| TASK INSTRUCTIONS |
[1] In the alert definition guidance below, rewrite the paragraph beginning "The wait cycle setting helps you adjust" as a bulleted list that keeps its main facts.
[2] Extend the alert definition guidance below, starting after its final sentence.

| SELECTED EXTRACT |
——

As you create alert definitions for your environment, apply consistent best practices so that you optimize alert behavior for your monitored objects.
Alert Definitions Naming and Description
The alert definition name is the short name that appears in the following places:
- In data grids when alerts are generated
- In outbound alert notifications, including the email notifications that are sent when outbound alerts and notifications are configured in your environment
Ensure that you provide an informative name that clearly states the reported problem. Your users can evaluate alerts based on the alert definition name.
The alert definition description is the text that appears in the alert definition details and the outbound alerts. Ensure that you provide a useful description that helps your users understand the problem that generated the alert.
Wait and Cancel Cycle
The wait cycle setting helps you adjust for sensitivity in your environment. The wait cycle for the alert definition goes into effect after the wait cycle for the symptom definition results in a triggered symptom. In most alert definitions you configure the sensitivity at the symptom level and configure the wait cycle of alert definition to 1. This configuration ensures that the alert is immediately generated after all of the symptoms are triggered at the desired symptom sensitivity level.
The cancel cycle setting helps you adjust for sensitivity in your environment. The cancel cycle for the alert definition goes into affect after the cancel cycle for the symptom definition results in a cancelled symptom. In most definitions you configure the sensitivity at the symptom level and configure the cancel cycle of alert definition to 1. This configuration ensures that the alert is immediately cancelled after all of the symptoms conditions disappear after the desired symptom cancel cycle.
Create Alert Definitions to Generate the Fewest Alerts
You can control the size of your alert list and make it easier to manage. When an alert is about a general problem that can be triggered on a large number of objects, configure its definition so that the alert is generated on a higher level object in the hierarchy rather than on individual objects.
As you add symptoms to your alert definition, do not overcrowd a single alert definition with secondary symptoms. Keep the combination of symptoms as simple and straightforward as possible.

——

| RECORD EXTRACTS |
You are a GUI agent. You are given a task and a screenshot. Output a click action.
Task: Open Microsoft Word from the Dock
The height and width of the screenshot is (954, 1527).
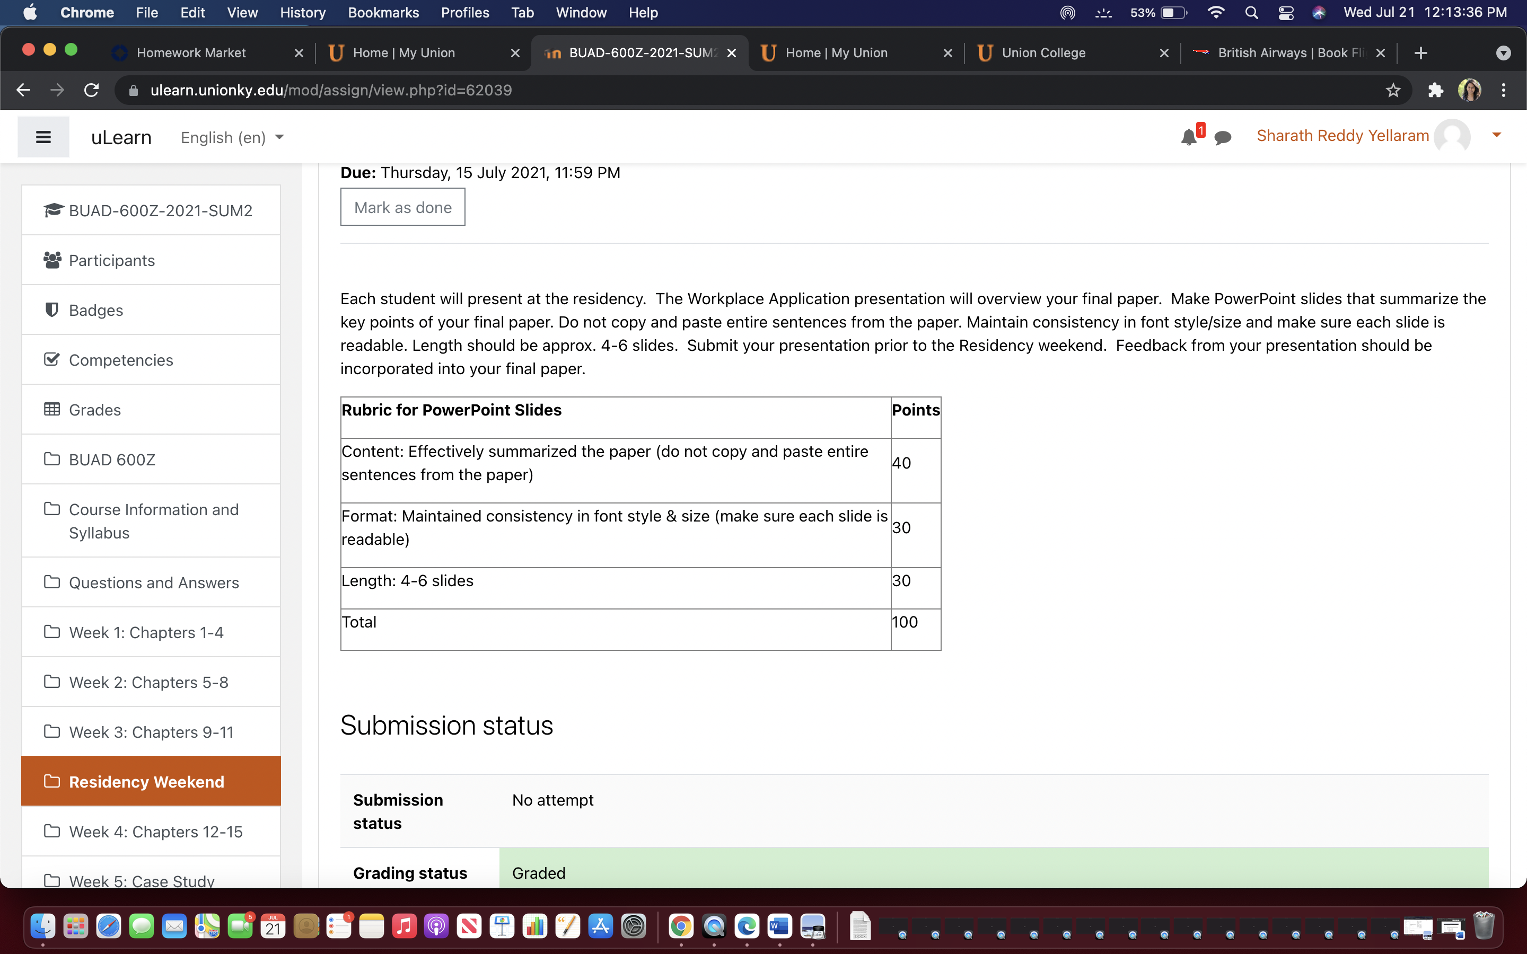tap(779, 926)
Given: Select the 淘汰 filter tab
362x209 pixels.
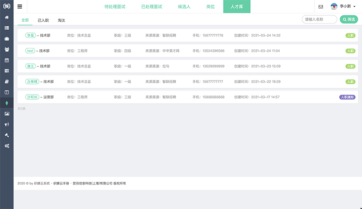Looking at the screenshot, I should (x=62, y=20).
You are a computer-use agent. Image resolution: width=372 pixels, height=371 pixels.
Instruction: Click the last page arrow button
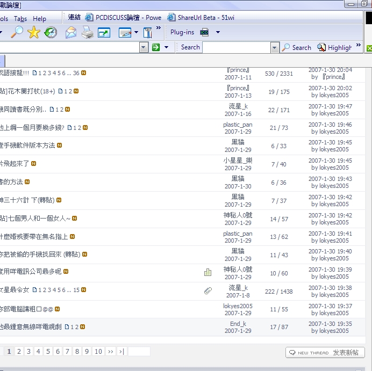[121, 352]
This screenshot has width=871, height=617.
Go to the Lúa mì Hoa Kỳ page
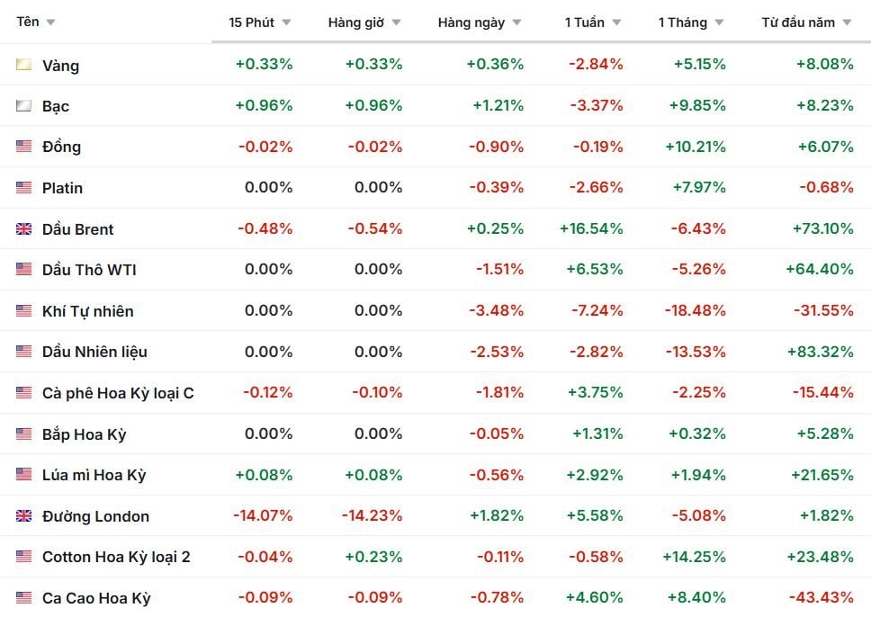(94, 475)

——

| RESPONSES PER TASK |
[1]
- The wait cycle setting helps you adjust for sensitivity in your environment.
- The alert definition's wait cycle takes effect after the symptom definition's wait cycle results in a triggered symptom.
- In most alert definitions, you configure sensitivity at the symptom level and set the alert definition's wait cycle to 1.
- With this configuration, the alert is generated immediately after all symptoms are triggered at the desired symptom sensitivity level.

[2]
You can also use a series of symptom definitions to describe incremental levels of concern. For example, Volume nearing capacity limit might have a severity value of Warning while Volume reached capacity limit might have a severity level of Critical. The first symptom is not an immediate threat, but the second one is an immediate threat. You can then include the Warning and Critical symptom definitions in a single alert definition with an Any condition and set the alert criticality to be Symptom Based. These settings cause the alert to be generated with the right criticality if either of the symptoms is triggered.
Avoid Overlapping and Gaps Between Alerts
Overlaps result in two or more alerts being generated for the same underlying condition. Gaps occur when an unresolved alert with lower severity is canceled, but a related alert with a higher severity cannot be triggered.
A gap occurs in a situation where the value is <=50% in one alert definition and >=75% in a second alert definition. The gap occurs because when the percentage of volumes with high use falls between 50 percent and 75 percent, the first problem cancels but the second does not generate an alert. This situation is problematic because no alert definitions are active to cover the gap.
If you provide text instructions to your users that help them resolve a problem identified by an alert definition, precisely describe how the engineer or administrator should fix the problem to resolve the alert.
To support the instructions, add a link to a wiki, runbook, or other sources of information, and add actions that you run from vRealize Operations Manager on the target systems.